A wall built by everyone 

Today, even the best IT professionals and advanced cybersecurity systems cannot guarantee protection if the culture of security is not embedded in corporate governance. At Sulzer, we believe that building a strong security culture across the organization following a continuous improvement program is essential. We spoke with Sven Schuetz, Group IT CISO at Sulzer, to learn more about the security standards embedded in Sulzer’s governance framework.

Q: How would you define cybersecurity in Sulzer’s current context?
A: Cybersecurity at Sulzer is a core pillar of operational resilience. We protect our digital and industrial systems, data, and processes to ensure business continuity, stakeholder trust, and responsible innovation. In addition, we strive to embed sustainable practices in our cyber resilience program to ensure long-term resilience and efficiency. For example, by leveraging our already highly consolidated and cloud-based security services, we minimize hardware usage and energy consumption, supporting both operational efficiency and environmental sustainability.

Q: Why is Cybersecurity essential for Sulzer in terms of Governance?
A: From a governance perspective, cybersecurity is three-sided; clients, suppliers, and Sulzer are interlinked. First, we serve clients who demand standards in cybersecurity, and we must meet those expectations. In this context, complying with our clients’ security requirements directly impacts our cyber resilience program.

In addition, those same standards shape how we manage our supplier relationships. The responsibility goes beyond our IT environment, as we also need to evaluate the entire supply chain. This is why maintaining the highest levels of cybersecurity is not just an operational concern, it’s a governance topic that affects the entire Sulzer organization, as cybersecurity goes beyond technology, and supports business growth.

Q. What principles guide our corporate cybersecurity strategy?
A: Our strategy is guided by the National Institute of Standards and Technology (NIST) Cybersecurity  Framework and follows a few core principles. These principles outline each employee’s responsibility for cybersecurity, emphasize the importance of training and awareness programs, and reaffirm the company’s commitment to protecting the confidentiality, integrity, and availability of information used by the organization. These principles are further developed within Sulzer’s Cyber Resilience Program.

Q: What role do Sulzer employees play in protecting corporate information,  and how does Sulzer ensure they are ready to face digital risks?
A: Every employee is part of our defense, and we foster a culture of shared responsibility. We provide mandatory and ongoing training, regular awareness campaigns, phishing simulations, and clear policies, supported by security tools and continuous improvement of our cybersecurity resilience program.
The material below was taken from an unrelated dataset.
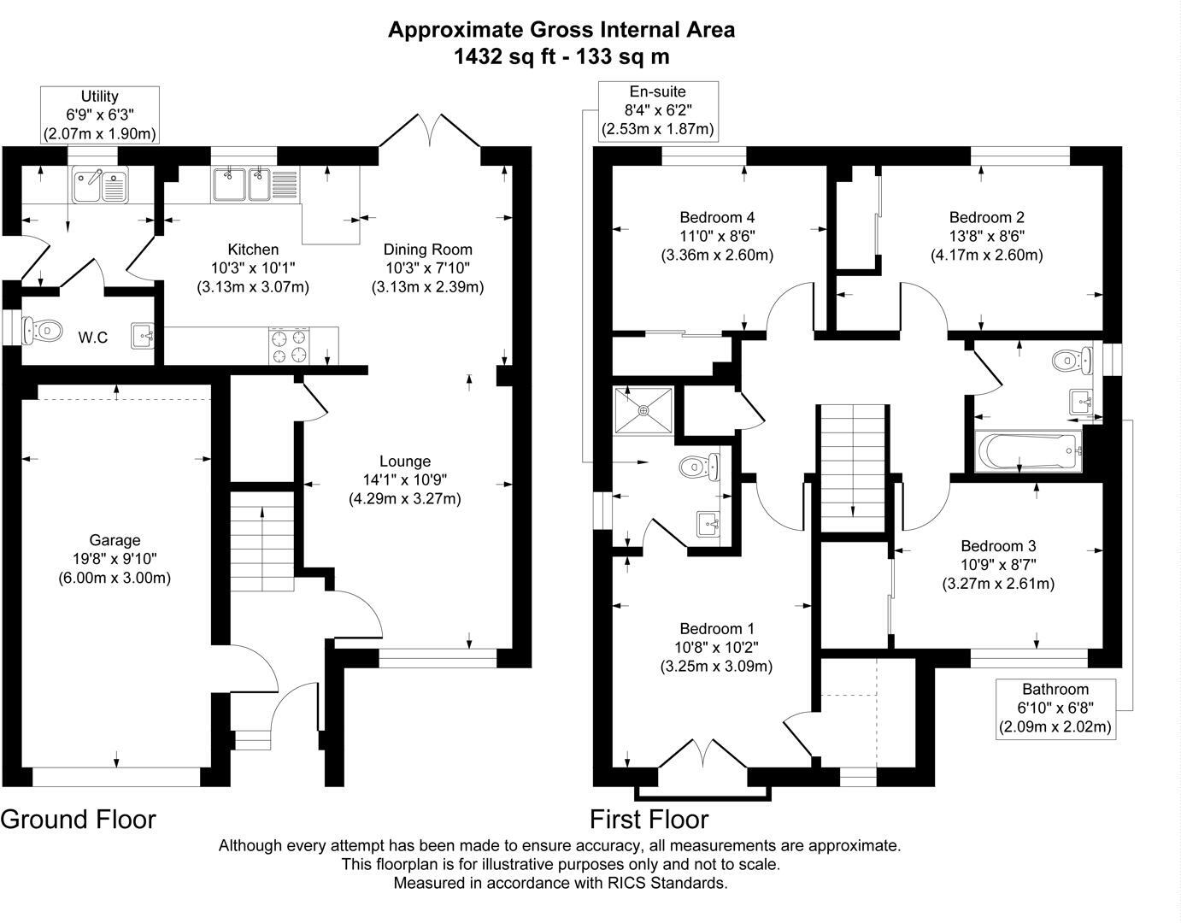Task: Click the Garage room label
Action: (x=115, y=540)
These tools enable us to automate a significant portion of our cybersecurity processes and proactively block many of the threats our employees face on a daily basis, with malicious emails being a prime example.

Q: How does Sulzer’s worldwide presence affect us in terms of cybersecurity?
A: Our global operations require a unified framework with local adaptations to address varying regulations and regional threats , ensuring consistent protection and compliance. We work closely with internal teams to ensure the standards across the company. For example, this year, we are running factory assessments around the globe. This puts us in touch with local departments as the assessments are not just for IT.

Q: How are leaders and executives involved in promoting good security practices?
A: Leadership sets the tone from the top, sponsoring investments, embedding cyber risk into governance, and ensuring accountability through regular reporting and oversight. In addition to that, we conduct training sessions to address cybersecurity crises together with our management. Cybersecurity has many facets, and we make sure that, for example, the leaders of the communications or the legal team know how to act within their respective areas during a cybersecurity crisis.

Q: What trends or challenges do you expect to shape the future of cybersecurity?
A: For the future, I expect cybersecurity to face more sophisticated and AI-driven attacks, stricter regulatory requirements, and increased convergence between OT and IT systems. Cloud adoption and identity management will remain critical challenges, while resilience will become a priority over pure prevention.